Em circunstâncias normais, um subordinado que recebesse
críticas públicas como
as feitas por Jair Bolsonaro ao ministro Luiz Henrique Mandetta, da Saúde,
estaria a caminho da demissão. Até aqui, porém, é o presidente quem, aos
resmungos, abdica de governar.
A explicação, ou grande parte dela, encontra-se no que o
Datafolha mensurou entre 1º e 3 de abril: entre os brasileiros, 76%
aprovam a atuação da pasta comandada por Mandetta, ante 55% na
pesquisa realizada duas semanas antes.
Bolsonaro, que dedicou esse período à tentativa de sabotar
as orientações do ministério e das autoridades sanitárias de todo o mundo,
colhe 33% de avaliações positivas a seu desempenho na crise, basicamente o
mesmo patamar anterior (35%), enquanto a reprovação a seus atos foi de 33% a
39%, no limite da margem de erro.
Note-se que Mandetta —a quem, segundo o chefe, falta
reverência às batatadas presidenciais— limita-se a seguir, com boa capacidade
de comunicação, os protocolos fixados pela área técnica. Os momentos mais
difíceis da epidemia ainda estão por chegar, e o ministro pode ser questionado
pela alarmante escassez de equipamentos.
Ainda assim, a credibilidade que conquistou espelha a ampla
compreensão de que as duras medidas de confinamento social —aplicadas por
estados e municípios, atacadas pelo presidente— mostram-se, sim,
imprescindíveis agora. Não por acaso, recebem elevada aprovação as atuações de
governadores (58%) e prefeitos (50%).
A maioria (57%) também considera que o mandatário paulista,
João Doria (PSDB), acertou ao recomendar que a população não siga os palpites
de Bolsonaro.
Vive-se, assim, um momento insólito do presidencialismo
nacional. O chefe de Estado, cuja autoridade está desmoralizada na emergência
da pandemia, ainda preserva considerável capital político. Conta, tudo indica,
com o respaldo convicto de um terço do eleitorado, fatia não muito diferente da
que o rejeita abertamente.
Mais da metade dos brasileiros avalia que ele ainda tem
condições de liderar o país (52%, na margem de erro) e rejeita a ideia de um
pedido de renúncia (59%). A despeito do que podem dar a entender os panelaços
diários nas grandes cidades, o pior de seu desgaste se concentra em estratos
minoritários de maior renda e escolaridade.

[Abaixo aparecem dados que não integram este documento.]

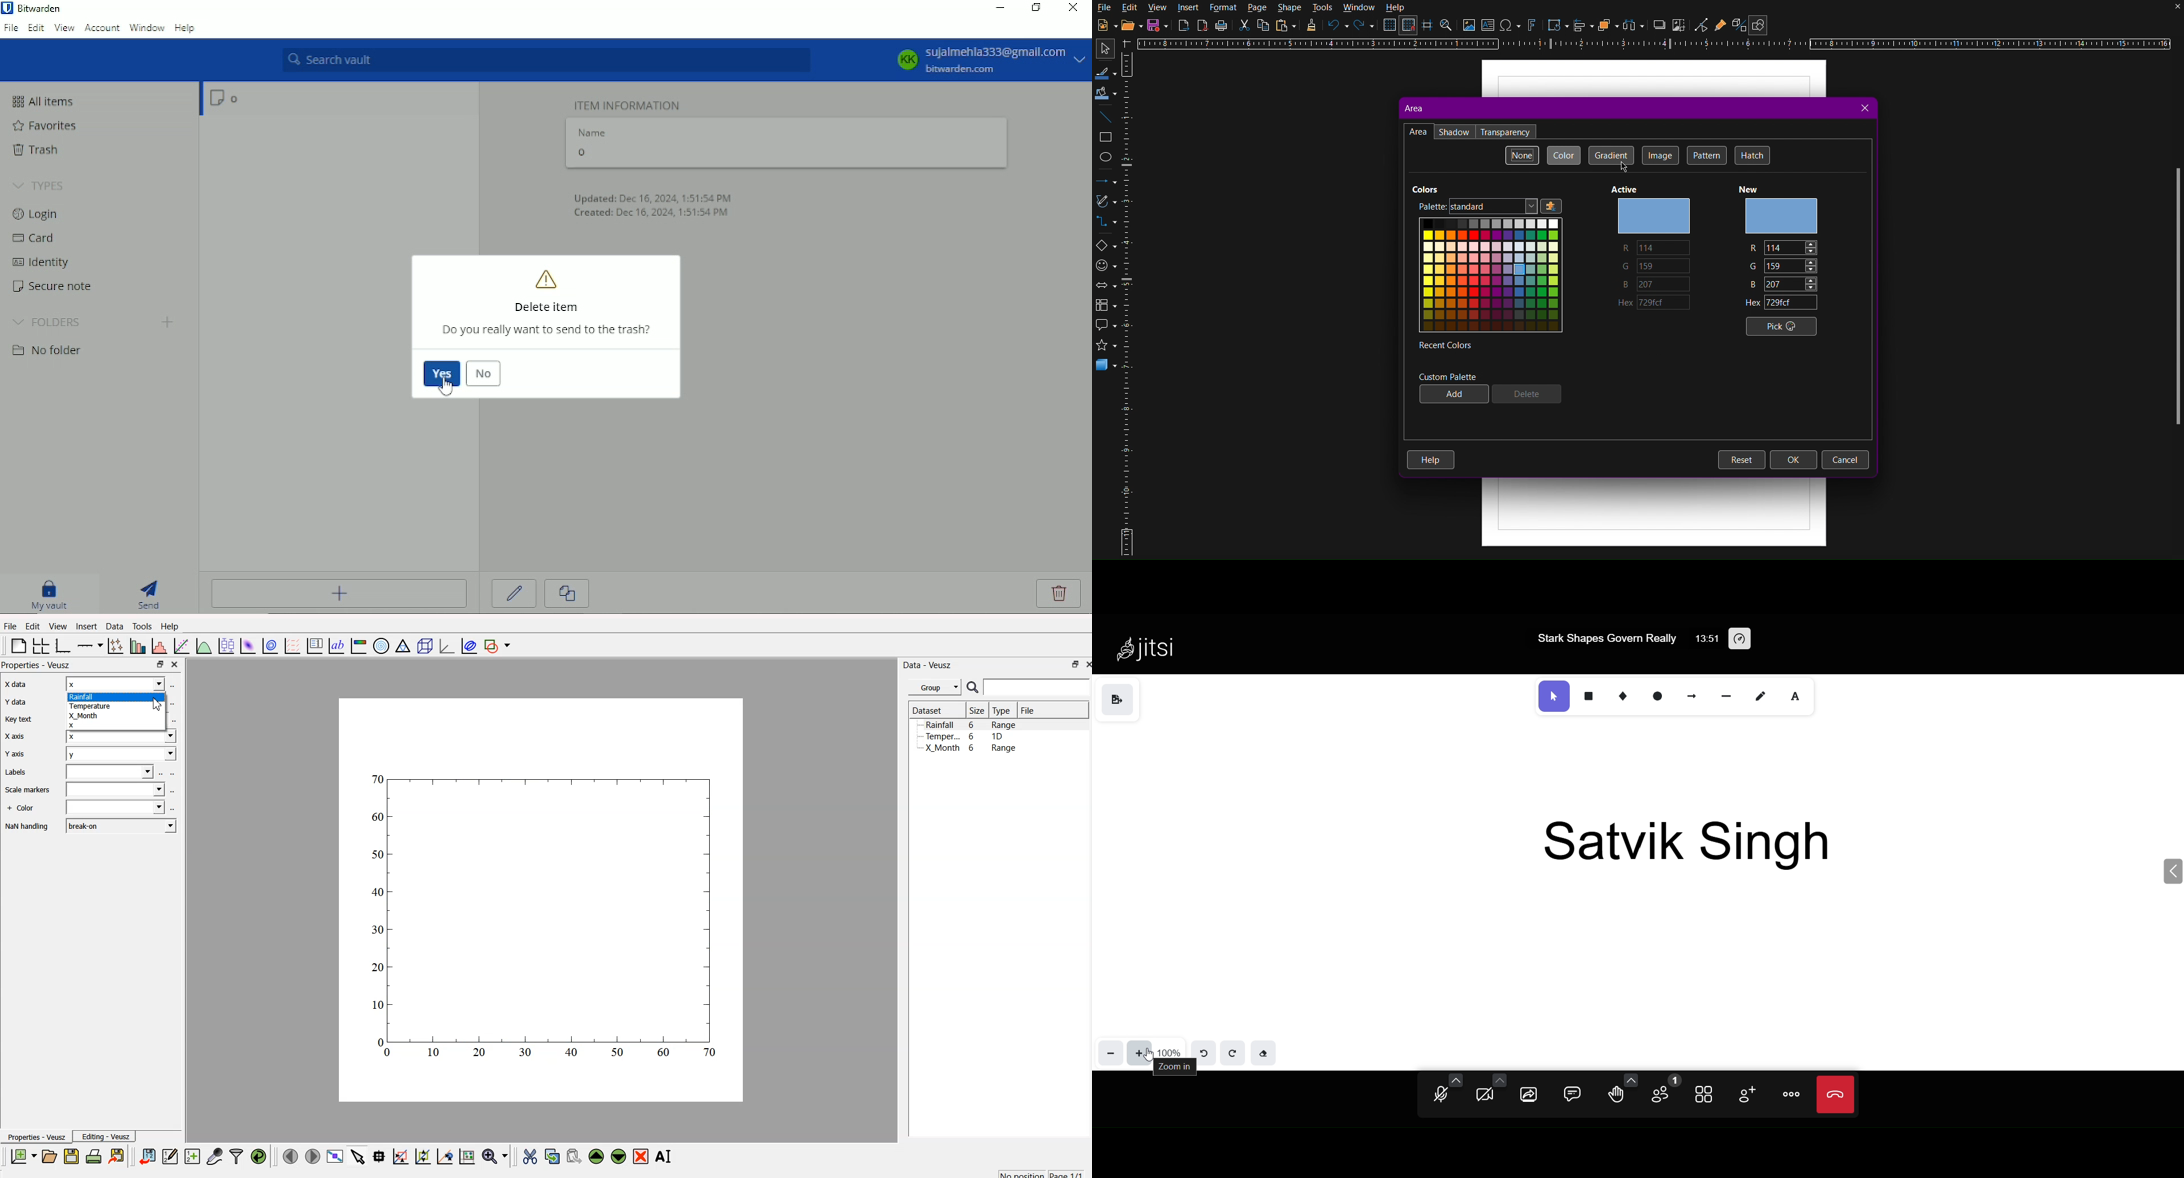 Image resolution: width=2184 pixels, height=1204 pixels. I want to click on camera, so click(1485, 1095). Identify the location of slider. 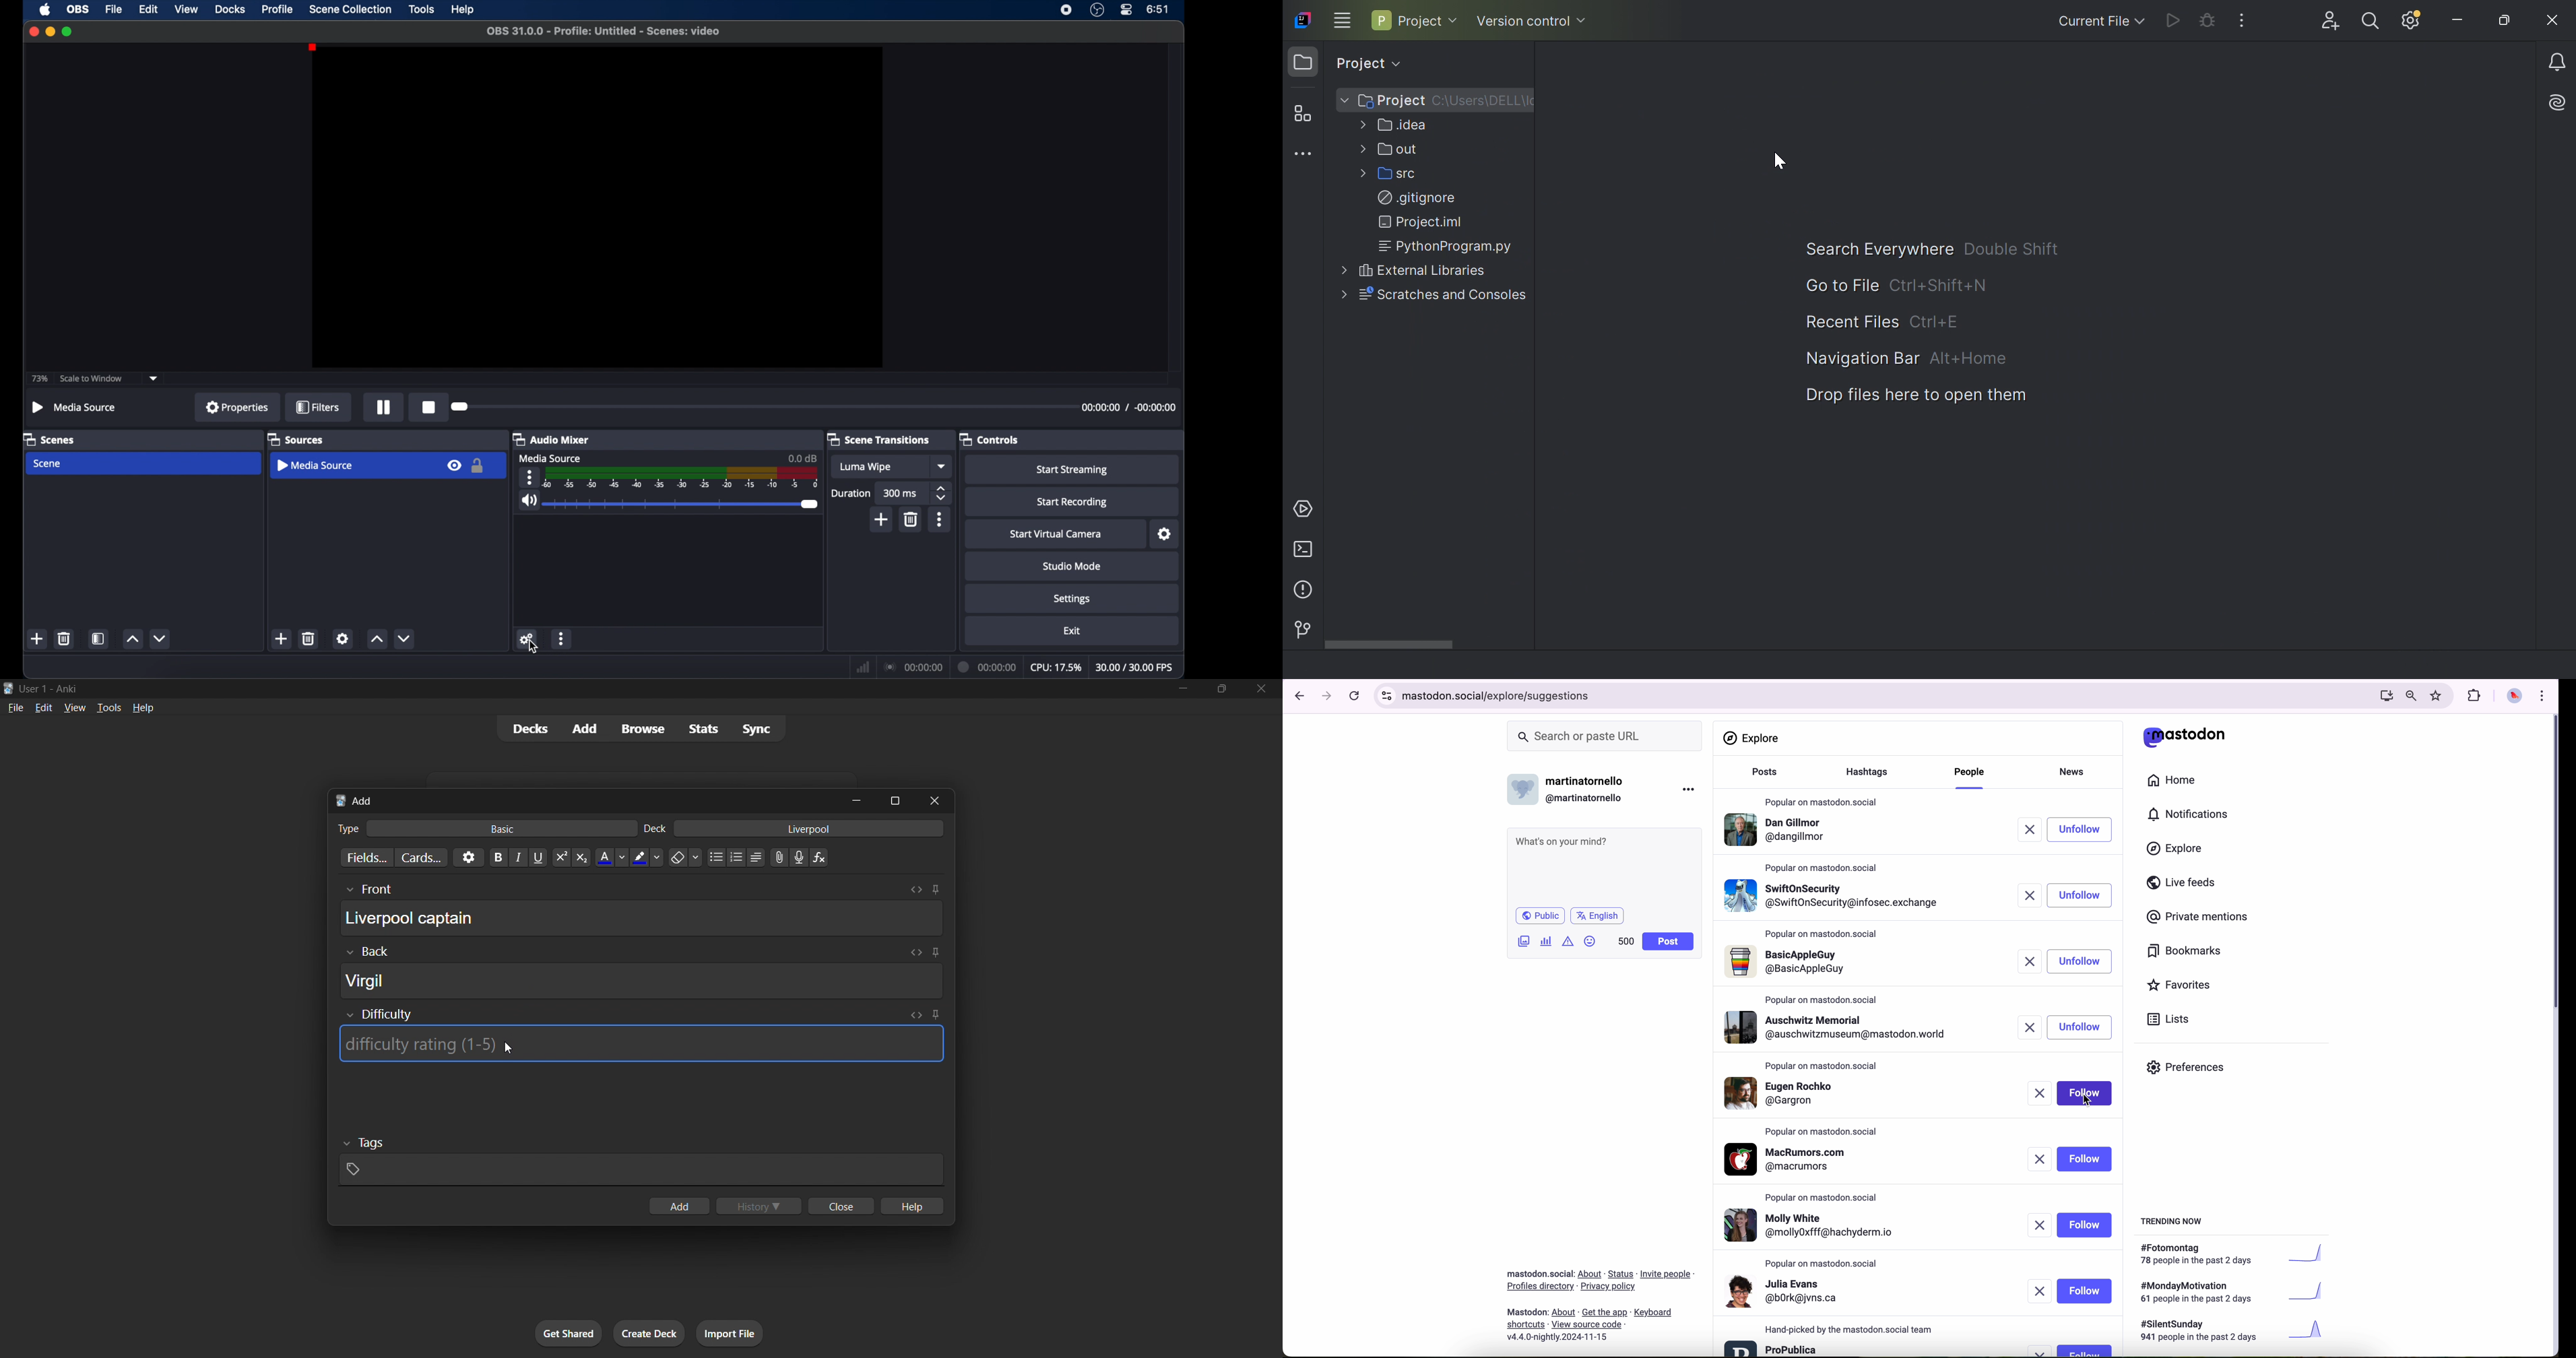
(683, 504).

Bolsonaro recolhe-se a um papel subalterno na crise, a
espalhar fake news, atazanar autoridades e convocar jejuns —e essa é a melhor
das hipóteses por ora. Conta com o senso de responsabilidade de terceiros para
que se faça o necessário. Se não impedir esse trabalho, mantém-se como um
problema a ser resolvido depois.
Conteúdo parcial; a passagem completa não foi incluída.